SET EXERCISE: Could you copy out, word for word, the stretch of the records from the line containing "Open the LCD display mode menu" through the line containing "click(x=190, y=60)", with both of those lines included?

MATERIAL SUPPLIED:
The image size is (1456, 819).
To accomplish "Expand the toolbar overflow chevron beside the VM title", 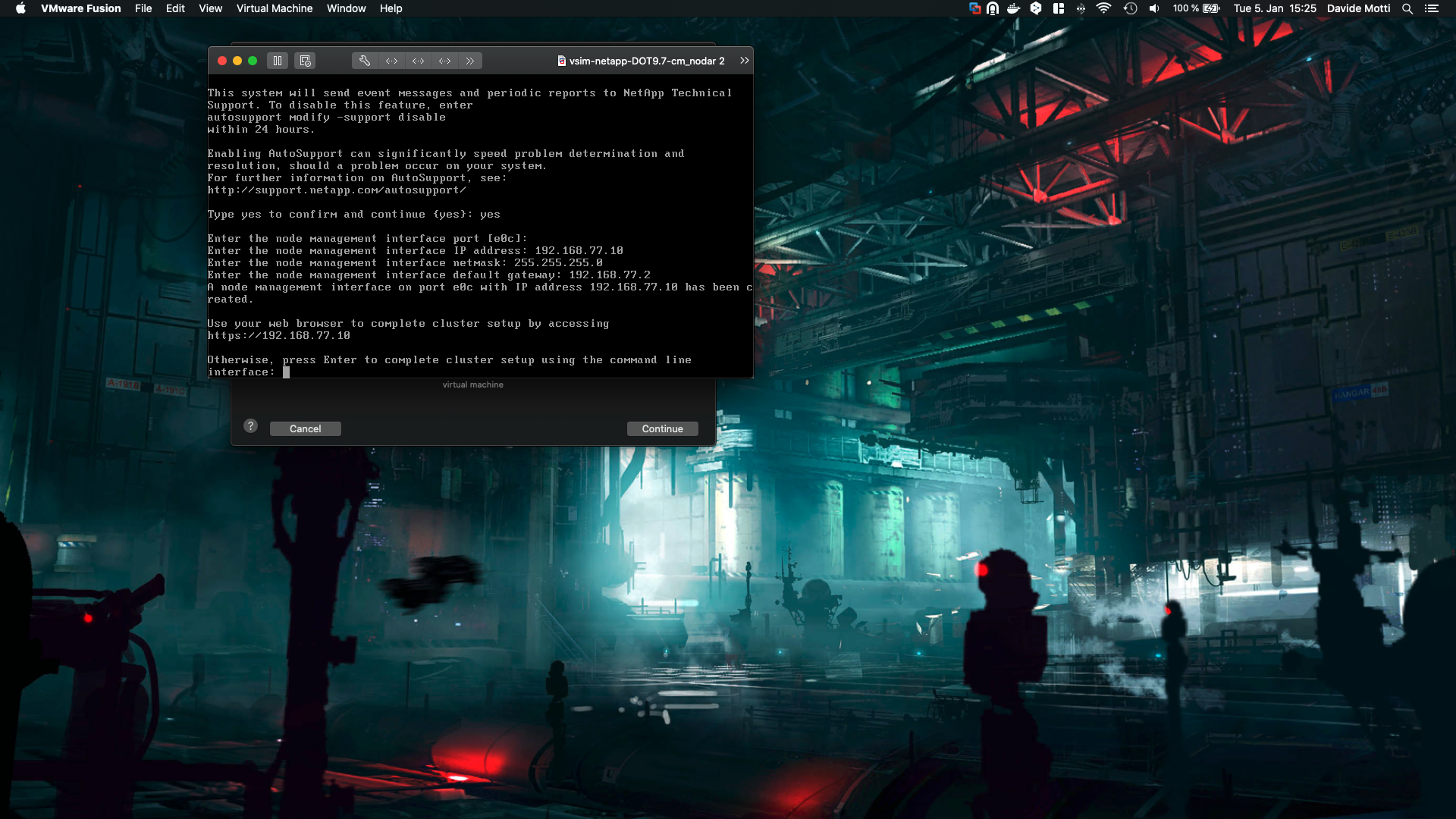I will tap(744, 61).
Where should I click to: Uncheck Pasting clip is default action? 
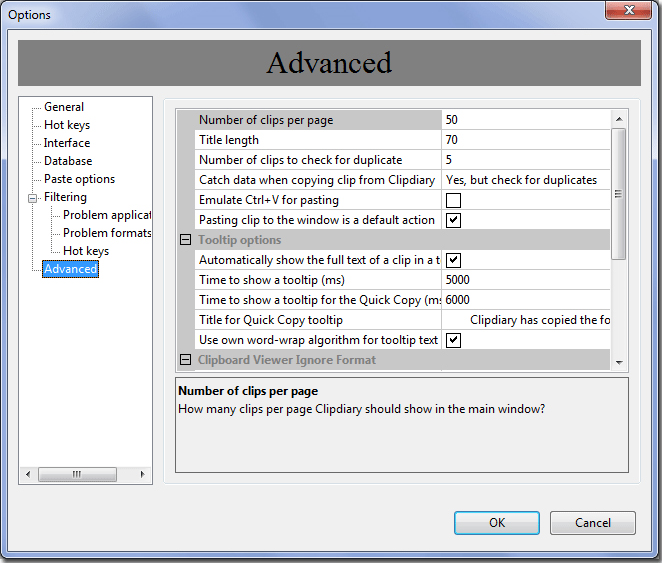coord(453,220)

...

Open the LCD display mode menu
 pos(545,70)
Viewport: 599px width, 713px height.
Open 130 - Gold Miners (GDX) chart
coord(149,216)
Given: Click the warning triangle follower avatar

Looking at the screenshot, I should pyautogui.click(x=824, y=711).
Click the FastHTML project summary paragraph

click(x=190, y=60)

==

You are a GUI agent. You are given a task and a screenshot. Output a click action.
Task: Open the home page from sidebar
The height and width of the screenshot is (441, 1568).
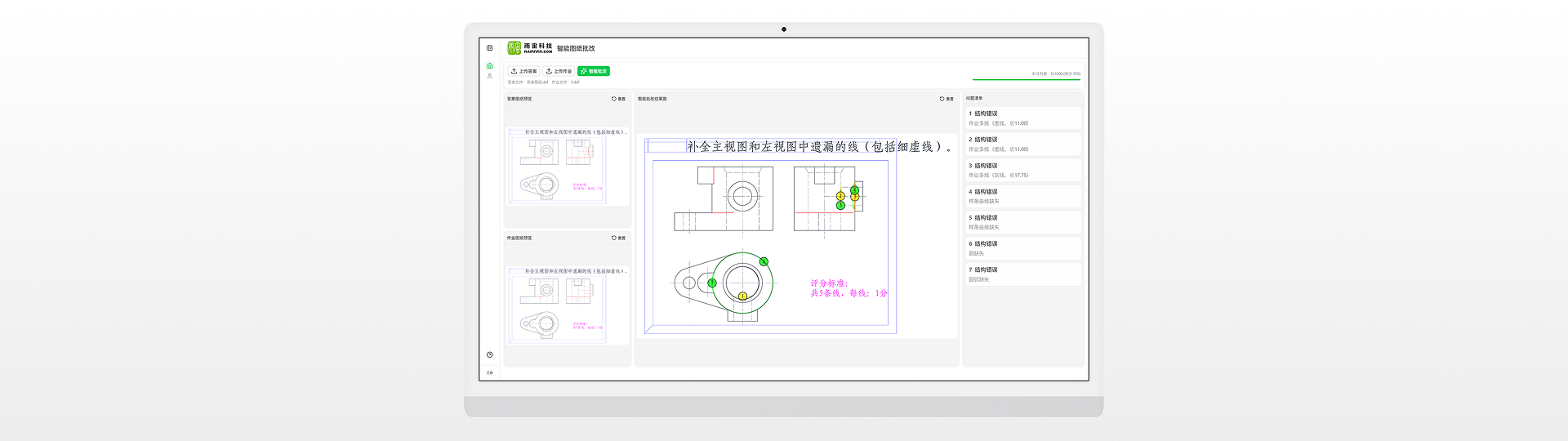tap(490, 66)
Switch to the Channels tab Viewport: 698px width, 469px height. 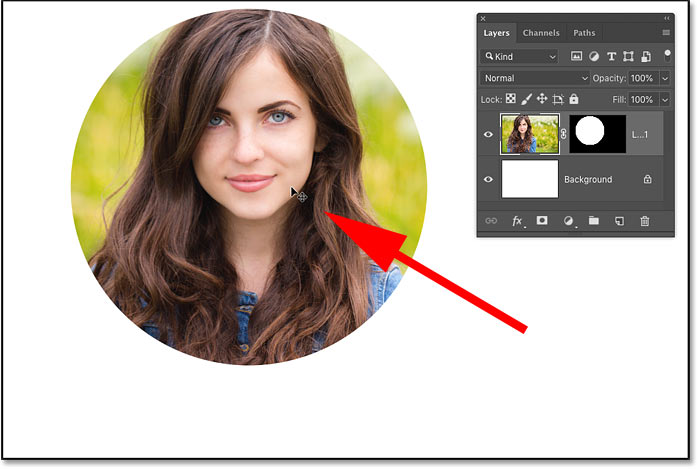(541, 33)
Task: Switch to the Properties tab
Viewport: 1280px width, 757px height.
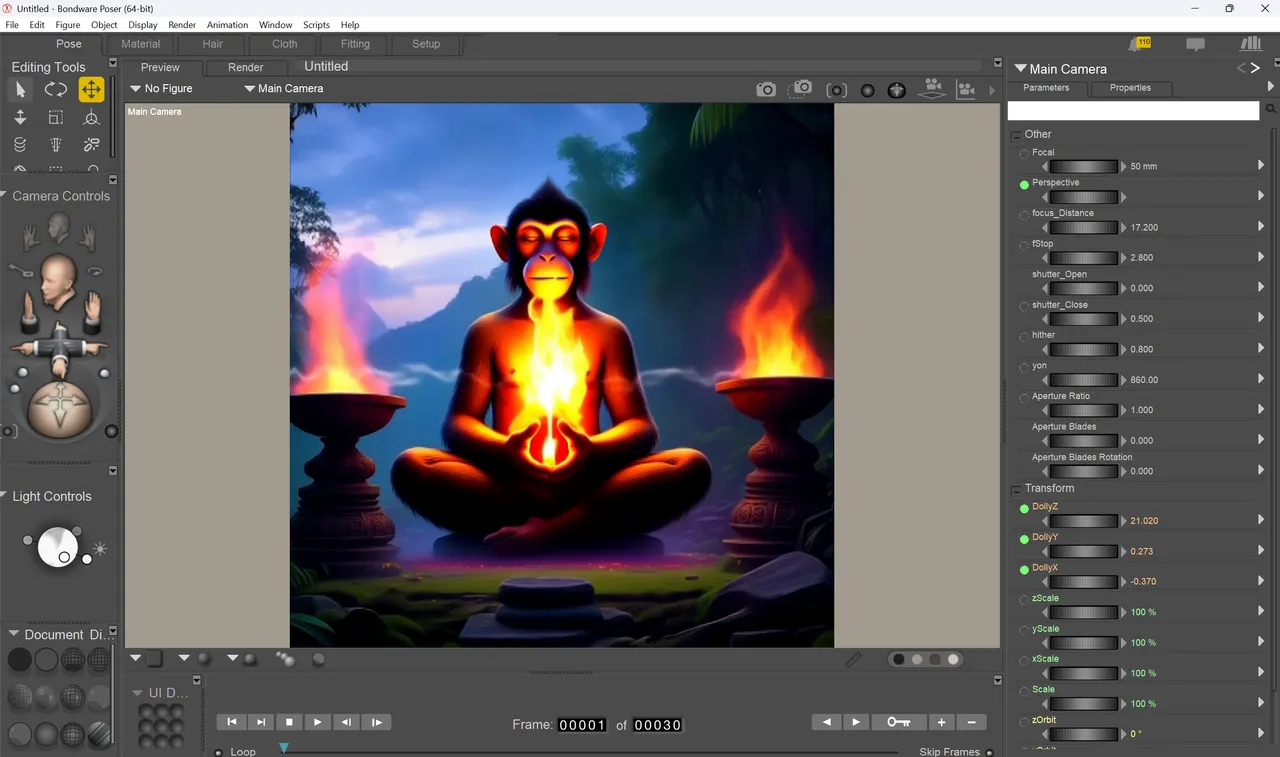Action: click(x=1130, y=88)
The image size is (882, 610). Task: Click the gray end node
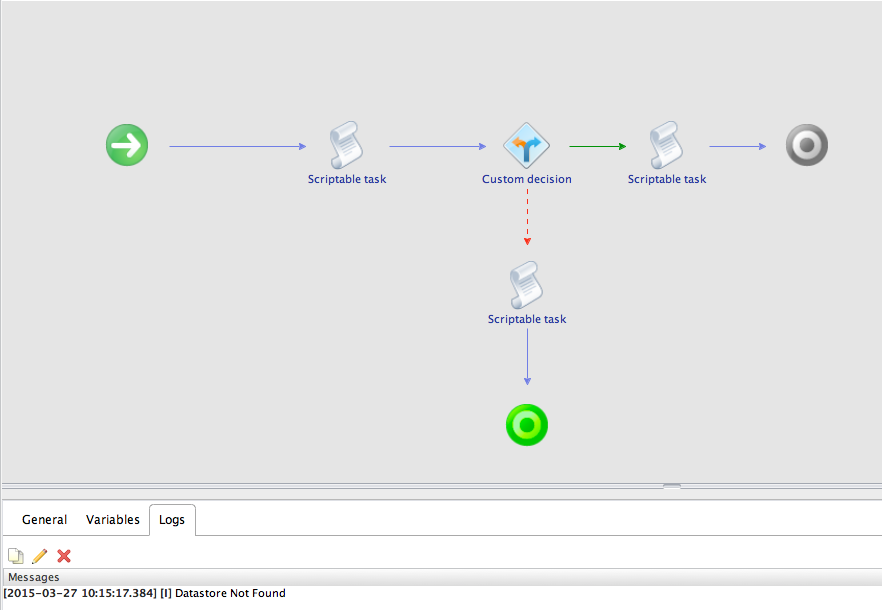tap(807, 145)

WRITTEN SOLUTION:
Open the LCD display mode menu
 pos(545,70)
Viewport: 599px width, 713px height.
Open 130 - Gold Miners (GDX) chart
coord(149,216)
Given: Click the warning triangle follower avatar

Looking at the screenshot, I should pyautogui.click(x=824, y=711).
Click the FastHTML project summary paragraph

click(x=190, y=60)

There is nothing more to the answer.